Baby robins are ready to leave the nest when they are about 13 days old. Leaving the nest is called fledging. This is a dangerous time for baby robins. Once babies fledge, both parents still feed them for a few days. Baby robins can't fly well when they leave the nest. They must build up muscles and grow adult feathers to be strong fliers. The babies are capable fliers just 10-15 days after fledging. Mom soon leaves to lay a new clutch of eggs. The fledglings will need to learn
from other robins when Dad leaves to help with new nestlings. So I could not tell whether it was the mother or father feeding this baby.
After Mon laid the eggs, the first baby hatches 12-14 days. Hatching can take all day. Each chick must fight its way out of the egg. First it breaks a hole in the shell with its egg tooth, a hook on its beak. Then the baby pokes, stretches, and struggles inside the egg, with many stops to rest. Finally it breaks free.

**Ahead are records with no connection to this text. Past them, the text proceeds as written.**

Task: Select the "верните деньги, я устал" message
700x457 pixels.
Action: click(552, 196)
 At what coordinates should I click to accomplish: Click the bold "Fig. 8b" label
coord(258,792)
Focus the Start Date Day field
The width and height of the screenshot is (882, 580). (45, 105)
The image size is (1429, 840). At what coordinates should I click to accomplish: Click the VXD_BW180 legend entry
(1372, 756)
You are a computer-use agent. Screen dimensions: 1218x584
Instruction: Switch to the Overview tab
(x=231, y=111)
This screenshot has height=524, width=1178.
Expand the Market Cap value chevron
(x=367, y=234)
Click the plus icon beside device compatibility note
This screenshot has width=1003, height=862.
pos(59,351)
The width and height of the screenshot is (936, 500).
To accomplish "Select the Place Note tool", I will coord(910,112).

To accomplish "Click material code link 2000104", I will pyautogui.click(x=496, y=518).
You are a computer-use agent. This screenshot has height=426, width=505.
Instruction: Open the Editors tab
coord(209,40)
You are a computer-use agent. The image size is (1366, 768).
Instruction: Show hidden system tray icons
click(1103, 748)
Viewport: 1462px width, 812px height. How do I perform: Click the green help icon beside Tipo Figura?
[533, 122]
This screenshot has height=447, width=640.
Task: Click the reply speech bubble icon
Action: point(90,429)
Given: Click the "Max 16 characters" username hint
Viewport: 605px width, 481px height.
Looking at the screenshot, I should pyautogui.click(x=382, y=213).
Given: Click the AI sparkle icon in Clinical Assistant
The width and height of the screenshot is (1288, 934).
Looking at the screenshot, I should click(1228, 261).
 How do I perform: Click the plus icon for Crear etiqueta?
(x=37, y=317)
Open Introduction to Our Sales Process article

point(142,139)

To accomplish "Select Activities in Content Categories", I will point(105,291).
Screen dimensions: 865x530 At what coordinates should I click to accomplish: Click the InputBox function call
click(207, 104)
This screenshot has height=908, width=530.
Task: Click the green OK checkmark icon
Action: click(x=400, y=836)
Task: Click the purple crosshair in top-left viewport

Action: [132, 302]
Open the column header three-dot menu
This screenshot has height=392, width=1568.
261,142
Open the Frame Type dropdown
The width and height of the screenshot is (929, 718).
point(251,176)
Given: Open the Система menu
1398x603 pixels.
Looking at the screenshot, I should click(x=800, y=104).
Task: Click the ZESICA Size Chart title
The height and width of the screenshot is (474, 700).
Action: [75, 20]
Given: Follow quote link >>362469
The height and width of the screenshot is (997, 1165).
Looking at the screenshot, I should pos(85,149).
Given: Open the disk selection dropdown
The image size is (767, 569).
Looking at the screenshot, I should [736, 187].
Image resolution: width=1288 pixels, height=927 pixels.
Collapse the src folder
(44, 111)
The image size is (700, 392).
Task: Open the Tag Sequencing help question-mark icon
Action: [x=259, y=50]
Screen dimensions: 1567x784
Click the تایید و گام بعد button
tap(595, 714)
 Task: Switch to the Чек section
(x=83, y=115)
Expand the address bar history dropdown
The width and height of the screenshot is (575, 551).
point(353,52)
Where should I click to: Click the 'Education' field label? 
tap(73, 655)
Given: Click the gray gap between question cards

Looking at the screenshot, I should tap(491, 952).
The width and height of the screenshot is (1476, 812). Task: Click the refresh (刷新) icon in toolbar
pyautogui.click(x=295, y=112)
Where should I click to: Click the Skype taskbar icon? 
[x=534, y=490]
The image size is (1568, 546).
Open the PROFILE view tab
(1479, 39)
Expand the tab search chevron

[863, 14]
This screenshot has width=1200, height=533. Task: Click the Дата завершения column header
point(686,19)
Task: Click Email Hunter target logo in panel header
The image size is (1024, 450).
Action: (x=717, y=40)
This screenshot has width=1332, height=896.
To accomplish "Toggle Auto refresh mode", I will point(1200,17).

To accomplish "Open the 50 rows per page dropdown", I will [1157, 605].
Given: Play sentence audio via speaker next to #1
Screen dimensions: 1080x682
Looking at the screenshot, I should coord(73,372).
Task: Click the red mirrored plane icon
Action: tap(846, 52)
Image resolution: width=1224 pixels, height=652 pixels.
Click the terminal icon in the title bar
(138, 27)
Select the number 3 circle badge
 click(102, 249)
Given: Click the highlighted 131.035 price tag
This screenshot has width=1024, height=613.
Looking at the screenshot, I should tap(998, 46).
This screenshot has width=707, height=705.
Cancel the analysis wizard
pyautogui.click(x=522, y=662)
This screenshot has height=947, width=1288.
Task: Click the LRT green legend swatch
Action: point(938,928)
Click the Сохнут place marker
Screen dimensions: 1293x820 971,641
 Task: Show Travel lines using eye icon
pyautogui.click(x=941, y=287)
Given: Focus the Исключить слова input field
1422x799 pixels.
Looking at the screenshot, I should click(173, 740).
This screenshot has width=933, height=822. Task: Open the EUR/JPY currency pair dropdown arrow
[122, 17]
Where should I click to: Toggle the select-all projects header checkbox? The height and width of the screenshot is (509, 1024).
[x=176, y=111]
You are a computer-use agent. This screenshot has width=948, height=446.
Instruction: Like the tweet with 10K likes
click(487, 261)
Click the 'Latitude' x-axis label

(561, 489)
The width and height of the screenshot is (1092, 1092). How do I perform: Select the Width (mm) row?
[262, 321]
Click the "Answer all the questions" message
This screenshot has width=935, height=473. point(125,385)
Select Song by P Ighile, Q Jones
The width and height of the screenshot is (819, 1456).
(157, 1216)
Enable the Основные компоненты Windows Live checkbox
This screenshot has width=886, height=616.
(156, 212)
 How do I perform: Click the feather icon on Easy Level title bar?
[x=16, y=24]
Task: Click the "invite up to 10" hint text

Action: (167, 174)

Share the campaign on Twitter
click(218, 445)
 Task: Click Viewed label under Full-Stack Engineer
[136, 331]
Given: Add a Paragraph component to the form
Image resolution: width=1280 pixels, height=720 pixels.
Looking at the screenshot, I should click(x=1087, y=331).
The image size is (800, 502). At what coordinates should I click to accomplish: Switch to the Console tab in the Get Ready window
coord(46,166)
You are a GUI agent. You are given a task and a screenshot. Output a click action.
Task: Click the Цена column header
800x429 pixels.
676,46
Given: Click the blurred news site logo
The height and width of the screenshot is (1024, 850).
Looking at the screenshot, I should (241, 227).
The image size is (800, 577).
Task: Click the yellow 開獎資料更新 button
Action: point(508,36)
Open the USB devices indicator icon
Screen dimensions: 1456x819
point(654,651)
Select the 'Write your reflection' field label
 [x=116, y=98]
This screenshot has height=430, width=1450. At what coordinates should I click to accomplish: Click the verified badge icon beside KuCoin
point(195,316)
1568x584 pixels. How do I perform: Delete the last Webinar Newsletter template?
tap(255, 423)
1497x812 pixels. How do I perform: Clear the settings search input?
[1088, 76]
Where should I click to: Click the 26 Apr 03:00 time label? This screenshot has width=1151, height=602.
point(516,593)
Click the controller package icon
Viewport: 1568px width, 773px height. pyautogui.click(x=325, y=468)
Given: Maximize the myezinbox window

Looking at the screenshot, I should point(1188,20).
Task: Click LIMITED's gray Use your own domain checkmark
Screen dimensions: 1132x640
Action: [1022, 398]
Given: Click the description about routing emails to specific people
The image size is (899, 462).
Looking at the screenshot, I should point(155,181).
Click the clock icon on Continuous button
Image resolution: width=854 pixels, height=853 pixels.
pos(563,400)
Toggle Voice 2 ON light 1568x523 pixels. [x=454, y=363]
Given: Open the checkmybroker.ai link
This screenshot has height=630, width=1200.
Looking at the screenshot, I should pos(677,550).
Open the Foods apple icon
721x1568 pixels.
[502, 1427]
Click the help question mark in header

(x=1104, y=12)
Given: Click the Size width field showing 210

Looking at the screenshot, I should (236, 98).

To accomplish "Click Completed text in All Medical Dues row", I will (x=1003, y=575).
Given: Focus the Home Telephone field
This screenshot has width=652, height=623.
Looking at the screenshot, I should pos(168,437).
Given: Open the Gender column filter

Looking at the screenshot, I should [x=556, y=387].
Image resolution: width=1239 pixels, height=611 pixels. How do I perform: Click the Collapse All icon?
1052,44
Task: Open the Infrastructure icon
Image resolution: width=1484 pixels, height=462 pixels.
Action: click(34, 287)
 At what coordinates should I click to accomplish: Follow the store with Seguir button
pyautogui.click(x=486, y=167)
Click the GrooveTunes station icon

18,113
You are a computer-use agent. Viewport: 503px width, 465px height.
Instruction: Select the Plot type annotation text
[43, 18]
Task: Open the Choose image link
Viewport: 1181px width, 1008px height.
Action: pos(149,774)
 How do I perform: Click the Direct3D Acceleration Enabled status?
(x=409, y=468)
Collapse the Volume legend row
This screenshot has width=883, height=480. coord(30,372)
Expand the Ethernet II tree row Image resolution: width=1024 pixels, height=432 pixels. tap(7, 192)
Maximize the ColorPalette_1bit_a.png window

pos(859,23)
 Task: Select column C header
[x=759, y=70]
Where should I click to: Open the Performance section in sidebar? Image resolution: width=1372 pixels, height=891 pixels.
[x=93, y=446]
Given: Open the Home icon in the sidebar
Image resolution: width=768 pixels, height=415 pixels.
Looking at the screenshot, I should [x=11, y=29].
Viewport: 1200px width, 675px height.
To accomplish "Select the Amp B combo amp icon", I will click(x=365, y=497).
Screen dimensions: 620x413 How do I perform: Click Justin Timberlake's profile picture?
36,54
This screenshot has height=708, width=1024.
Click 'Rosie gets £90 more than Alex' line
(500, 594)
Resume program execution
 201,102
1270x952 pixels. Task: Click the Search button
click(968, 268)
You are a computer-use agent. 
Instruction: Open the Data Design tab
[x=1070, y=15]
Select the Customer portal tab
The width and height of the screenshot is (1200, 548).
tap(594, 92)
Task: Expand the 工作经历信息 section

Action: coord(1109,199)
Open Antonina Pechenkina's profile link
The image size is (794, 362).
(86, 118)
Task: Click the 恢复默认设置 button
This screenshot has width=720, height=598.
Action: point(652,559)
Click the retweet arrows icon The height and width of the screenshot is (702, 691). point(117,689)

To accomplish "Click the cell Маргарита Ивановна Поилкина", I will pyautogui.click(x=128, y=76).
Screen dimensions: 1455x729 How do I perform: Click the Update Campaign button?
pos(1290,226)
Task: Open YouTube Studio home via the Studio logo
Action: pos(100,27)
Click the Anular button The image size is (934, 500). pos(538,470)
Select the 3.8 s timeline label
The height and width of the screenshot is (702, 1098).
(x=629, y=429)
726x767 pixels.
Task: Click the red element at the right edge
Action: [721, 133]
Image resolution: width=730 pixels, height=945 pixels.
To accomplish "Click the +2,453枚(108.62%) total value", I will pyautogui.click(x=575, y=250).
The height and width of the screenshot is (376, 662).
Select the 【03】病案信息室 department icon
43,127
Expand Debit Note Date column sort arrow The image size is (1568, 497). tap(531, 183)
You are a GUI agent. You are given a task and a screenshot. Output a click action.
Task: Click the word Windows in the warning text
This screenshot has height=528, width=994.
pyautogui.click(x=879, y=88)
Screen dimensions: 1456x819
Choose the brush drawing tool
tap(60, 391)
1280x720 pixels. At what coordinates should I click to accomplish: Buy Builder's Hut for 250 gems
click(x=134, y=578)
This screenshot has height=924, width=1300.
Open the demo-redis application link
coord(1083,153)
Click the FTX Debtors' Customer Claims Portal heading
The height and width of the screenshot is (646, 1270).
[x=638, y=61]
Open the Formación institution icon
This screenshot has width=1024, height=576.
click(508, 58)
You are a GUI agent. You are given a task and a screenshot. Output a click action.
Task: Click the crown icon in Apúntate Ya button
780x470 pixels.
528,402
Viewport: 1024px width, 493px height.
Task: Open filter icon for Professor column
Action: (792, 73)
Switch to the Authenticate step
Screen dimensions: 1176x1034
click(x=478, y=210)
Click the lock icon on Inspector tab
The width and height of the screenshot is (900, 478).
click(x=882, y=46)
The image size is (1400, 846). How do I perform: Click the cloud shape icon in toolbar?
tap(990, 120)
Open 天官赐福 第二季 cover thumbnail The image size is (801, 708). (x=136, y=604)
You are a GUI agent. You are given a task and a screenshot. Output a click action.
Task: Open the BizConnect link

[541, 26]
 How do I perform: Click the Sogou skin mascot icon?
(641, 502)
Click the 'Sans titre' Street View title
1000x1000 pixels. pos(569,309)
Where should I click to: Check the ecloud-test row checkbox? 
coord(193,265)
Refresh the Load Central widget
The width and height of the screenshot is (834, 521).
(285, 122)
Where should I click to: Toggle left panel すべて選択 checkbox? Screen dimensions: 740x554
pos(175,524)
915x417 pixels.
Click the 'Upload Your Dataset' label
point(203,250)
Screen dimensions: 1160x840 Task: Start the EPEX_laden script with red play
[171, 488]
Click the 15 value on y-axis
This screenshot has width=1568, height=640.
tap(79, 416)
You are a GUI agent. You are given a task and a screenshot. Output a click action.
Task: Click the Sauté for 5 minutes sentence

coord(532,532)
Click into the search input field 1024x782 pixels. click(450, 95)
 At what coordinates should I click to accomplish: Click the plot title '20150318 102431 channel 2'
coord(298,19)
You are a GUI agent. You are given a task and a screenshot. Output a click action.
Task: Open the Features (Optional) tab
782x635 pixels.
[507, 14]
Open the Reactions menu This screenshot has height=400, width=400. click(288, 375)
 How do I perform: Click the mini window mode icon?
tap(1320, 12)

A newly-hatched robins weigh about 5.5 grams, a little less than a quarter. Baby robin skin is clear enough to allow us to see some of the internal organs. Three things a baby robin know as soon as it hatches;to sit very still when its parents are away, to pop up and open its mouth to beg for food the moment its parents return, and to poop as soon as it swallows some food. Baby robins produce their poop in fecal sacs, encased in strong membranes. They don't leak, so the nest is clean. Baby robins are helpless at birth but grow fast! They reach the size of their parents after just two weeks!
When they first hatch, they probably don't recognize their parents! They know the parents have arrived with food by the "bounce" they feel on the nest, and on a sunny day by their parents' shadow. Little by little, they start learning the sounds of their parents. By the time their eyes open, they already know their parents' voices.
Robins identify their babies by sight and sound, not by smell.
For the first four days of a nestling's life, the parent birds regurgitate partly digested food into each baby's mouth . By five days of age, the nestlings get earthworms that parents break into small mouthfuls. Soon parents give them whole worms and large insects, and worms are not even their main food! Both parents have full-time jobs. They protect the nest, find food, and feed hungry babies. A robin might make 100 feeding visits to its nest each day. So you can see robins are very responsible and busy birds.
It started raining. It rained hard on me and the bird. I had to say goodbye to the baby.